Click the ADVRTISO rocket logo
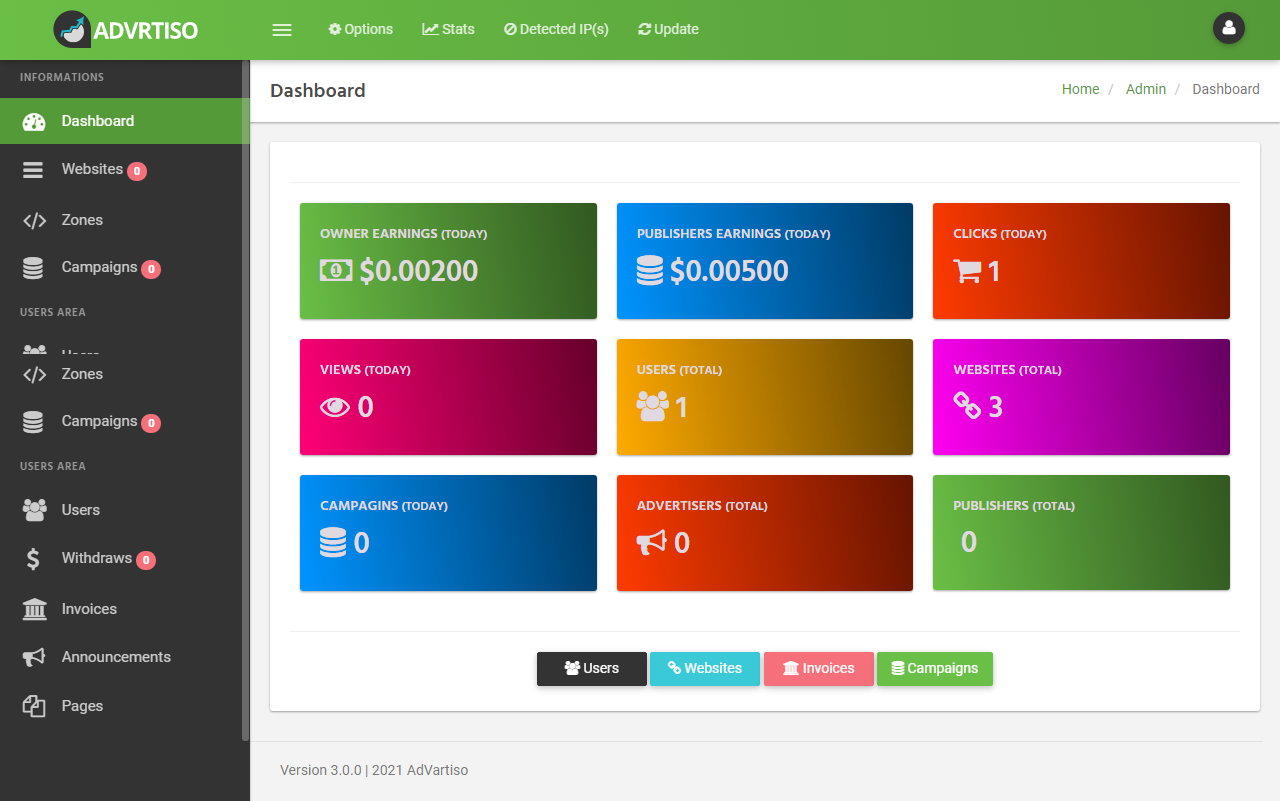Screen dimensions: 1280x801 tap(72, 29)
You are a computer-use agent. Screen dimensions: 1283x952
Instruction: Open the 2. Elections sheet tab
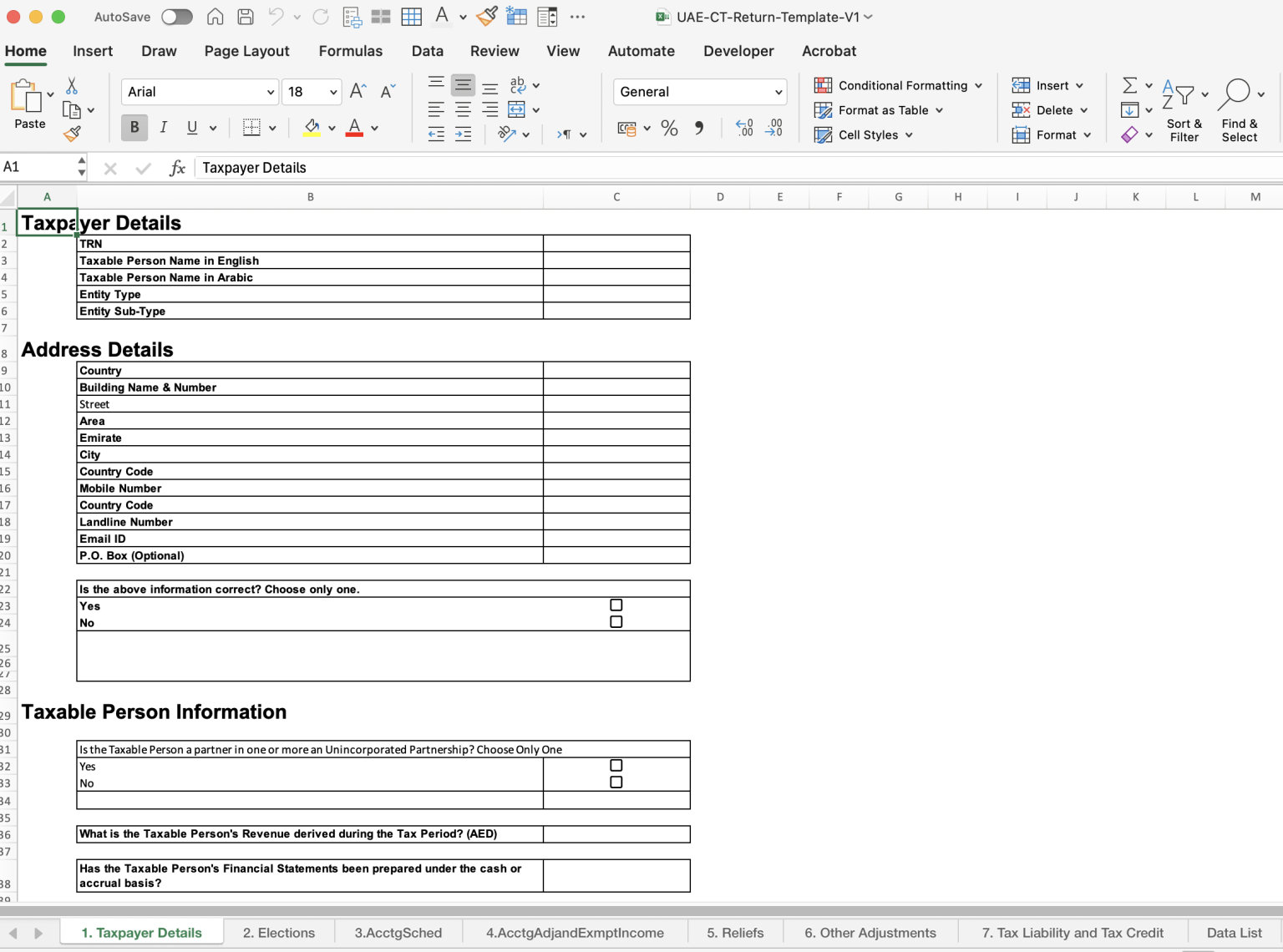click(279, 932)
==
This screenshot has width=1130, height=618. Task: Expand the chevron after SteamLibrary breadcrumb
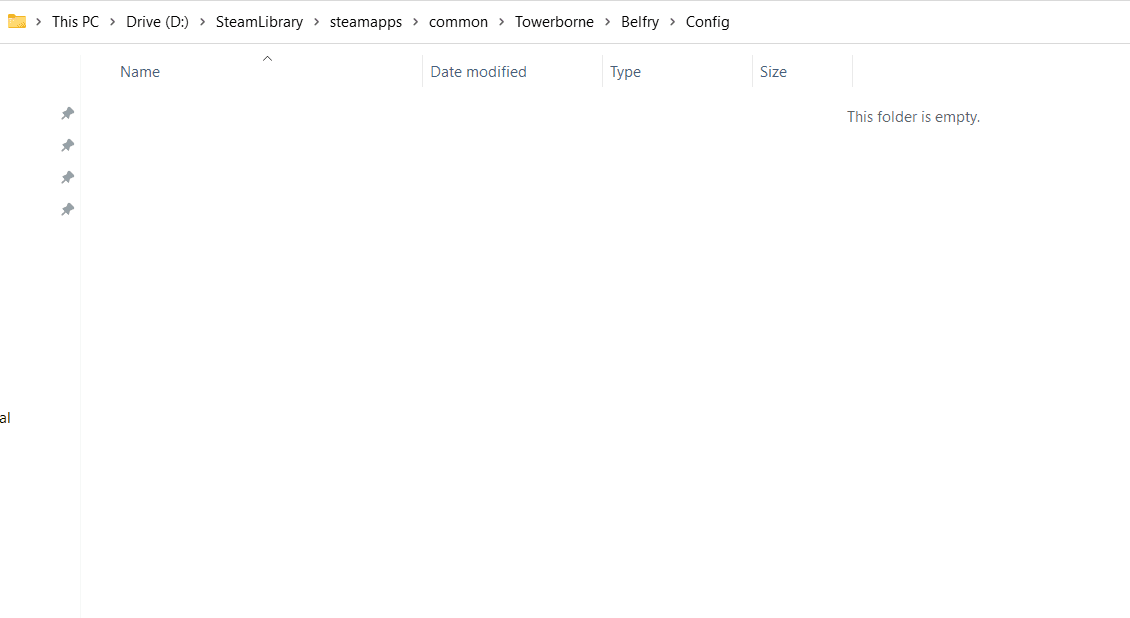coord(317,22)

__Travail demandé__: Dans les lignes situées entre celle qui contient « Click the ADVRTISO rocket logo » et celle qui contient « click(279, 932) », incluses, remplacez « Instruction » par « Command » et recopiez-les en laissant le reste tel quel. N'incluez pas les images dans votre réponse.

__Corrigé__:
Click the ADVRTISO rocket logo
Screen dimensions: 1280x801 tap(72, 29)
You are a computer-use agent. Screen dimensions: 1283x952
Command: Open the 2. Elections sheet tab
click(279, 932)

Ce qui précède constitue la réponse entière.